Excerpt provided:

------------------------------------------------

IHT: Understanding the new Family Home Allowance

5th July 2017

New rules surrounding Inheritance Tax were introduced from April 5th 2017, that have potentially removed millions of family homes from the impact of Inheritance Tax. The rules and exemptions are quite complicated, however, and many people could miss out completely unless they review their wills, while it could pay others to start giving away their wealth, or even remarry.

inheritance tax

How does Inheritance Tax (IHT) work?

Under current legislation, spouses and civil partners can pass all of their estate to each other without any tax arising; however, IHT may be payable when it comes to passing assets down to younger generations.

In this instance, a tax-free “nil-rate band” of £325,000 can be applied to the value of the estate before any IHT is due.   For example, an estate valued at £500,000 would only invite IHT on the remaining £175,000, once the nil-rate band had been applied.

What has changed? – introduction of the “Residence Nil-rate Band”

As of April 5th 2017 a new allowance, the “residence nil-rate band” (RNRB), allows a further reduction on the IHT due during the sale of a family home. This new allowance will start at £100,000 per individual, rising to £125,000 in 2018, £150,000 in 2019 and £175,000 in 2020.

As with the basic nil-rate band, it is transferable between spouses, which permits them potentially to pass on wealth up to £1m without incurring tax.

What’s the catch?

------------------------------------------------

Stored entries
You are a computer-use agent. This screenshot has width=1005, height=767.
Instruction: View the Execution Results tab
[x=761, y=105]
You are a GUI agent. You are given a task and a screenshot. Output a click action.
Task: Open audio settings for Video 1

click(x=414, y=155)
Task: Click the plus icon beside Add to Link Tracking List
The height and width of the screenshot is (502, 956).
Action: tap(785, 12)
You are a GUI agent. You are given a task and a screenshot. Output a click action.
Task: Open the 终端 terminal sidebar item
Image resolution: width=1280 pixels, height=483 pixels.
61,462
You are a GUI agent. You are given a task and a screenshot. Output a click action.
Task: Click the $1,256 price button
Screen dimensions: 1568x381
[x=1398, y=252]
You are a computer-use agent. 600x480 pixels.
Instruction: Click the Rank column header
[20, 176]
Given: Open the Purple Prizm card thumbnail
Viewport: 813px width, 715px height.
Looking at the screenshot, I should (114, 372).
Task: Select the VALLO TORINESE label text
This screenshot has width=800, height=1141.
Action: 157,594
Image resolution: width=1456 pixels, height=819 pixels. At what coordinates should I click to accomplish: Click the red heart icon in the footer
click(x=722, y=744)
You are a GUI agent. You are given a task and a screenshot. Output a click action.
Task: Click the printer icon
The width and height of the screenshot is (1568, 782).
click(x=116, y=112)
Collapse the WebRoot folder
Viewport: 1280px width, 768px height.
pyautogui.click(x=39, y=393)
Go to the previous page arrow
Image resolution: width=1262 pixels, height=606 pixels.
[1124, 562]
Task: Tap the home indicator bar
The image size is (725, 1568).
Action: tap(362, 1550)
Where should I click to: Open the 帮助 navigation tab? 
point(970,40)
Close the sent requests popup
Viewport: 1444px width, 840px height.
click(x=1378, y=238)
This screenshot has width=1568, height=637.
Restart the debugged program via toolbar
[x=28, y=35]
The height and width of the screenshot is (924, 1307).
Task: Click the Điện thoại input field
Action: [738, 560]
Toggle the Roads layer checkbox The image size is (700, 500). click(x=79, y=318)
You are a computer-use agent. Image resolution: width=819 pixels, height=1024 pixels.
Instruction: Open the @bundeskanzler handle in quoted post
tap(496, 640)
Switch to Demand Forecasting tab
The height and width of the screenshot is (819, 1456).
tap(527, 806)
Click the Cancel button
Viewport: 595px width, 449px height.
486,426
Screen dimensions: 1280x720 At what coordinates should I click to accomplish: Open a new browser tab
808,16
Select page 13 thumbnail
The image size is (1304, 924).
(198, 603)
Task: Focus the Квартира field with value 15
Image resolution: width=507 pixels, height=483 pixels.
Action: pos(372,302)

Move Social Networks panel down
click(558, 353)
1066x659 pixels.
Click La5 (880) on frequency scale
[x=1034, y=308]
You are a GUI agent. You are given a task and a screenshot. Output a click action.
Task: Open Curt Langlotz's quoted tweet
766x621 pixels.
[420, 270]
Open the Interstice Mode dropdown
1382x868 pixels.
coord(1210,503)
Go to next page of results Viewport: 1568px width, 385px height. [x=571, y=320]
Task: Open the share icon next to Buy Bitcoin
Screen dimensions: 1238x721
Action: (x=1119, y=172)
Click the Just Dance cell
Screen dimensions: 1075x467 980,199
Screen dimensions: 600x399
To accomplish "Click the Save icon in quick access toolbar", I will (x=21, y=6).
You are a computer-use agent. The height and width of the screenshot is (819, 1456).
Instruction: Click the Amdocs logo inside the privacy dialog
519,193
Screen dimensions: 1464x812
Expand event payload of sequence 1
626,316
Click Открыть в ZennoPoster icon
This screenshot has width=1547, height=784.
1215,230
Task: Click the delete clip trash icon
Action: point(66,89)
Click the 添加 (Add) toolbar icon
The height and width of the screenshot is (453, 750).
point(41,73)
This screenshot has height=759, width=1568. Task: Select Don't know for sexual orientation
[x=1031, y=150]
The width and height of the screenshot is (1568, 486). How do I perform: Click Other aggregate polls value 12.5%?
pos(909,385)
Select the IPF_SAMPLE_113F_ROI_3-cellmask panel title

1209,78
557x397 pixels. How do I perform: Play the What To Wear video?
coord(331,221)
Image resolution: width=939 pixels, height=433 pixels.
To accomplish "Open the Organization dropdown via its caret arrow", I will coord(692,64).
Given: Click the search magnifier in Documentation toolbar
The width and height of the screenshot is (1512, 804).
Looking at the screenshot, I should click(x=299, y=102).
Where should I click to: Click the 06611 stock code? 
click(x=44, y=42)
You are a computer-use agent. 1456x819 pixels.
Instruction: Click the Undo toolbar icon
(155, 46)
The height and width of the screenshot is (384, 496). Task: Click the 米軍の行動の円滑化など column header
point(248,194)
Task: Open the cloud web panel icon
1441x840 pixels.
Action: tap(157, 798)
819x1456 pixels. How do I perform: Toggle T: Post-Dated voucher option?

------------------------------------------------

What the task requires: Return the passage of the inheritance tax article starting with "5th July 2017" and going on through "Tax (IHT) work?", copied word for word. The material has no connection to the article on inheritance tax.

Complete answer:
5th July 2017

New rules surrounding Inheritance Tax were introduced from April 5th 2017, that have potentially removed millions of family homes from the impact of Inheritance Tax. The rules and exemptions are quite complicated, however, and many people could miss out completely unless they review their wills, while it could pay others to start giving away their wealth, or even remarry.

inheritance tax

How does Inheritance Tax (IHT) work?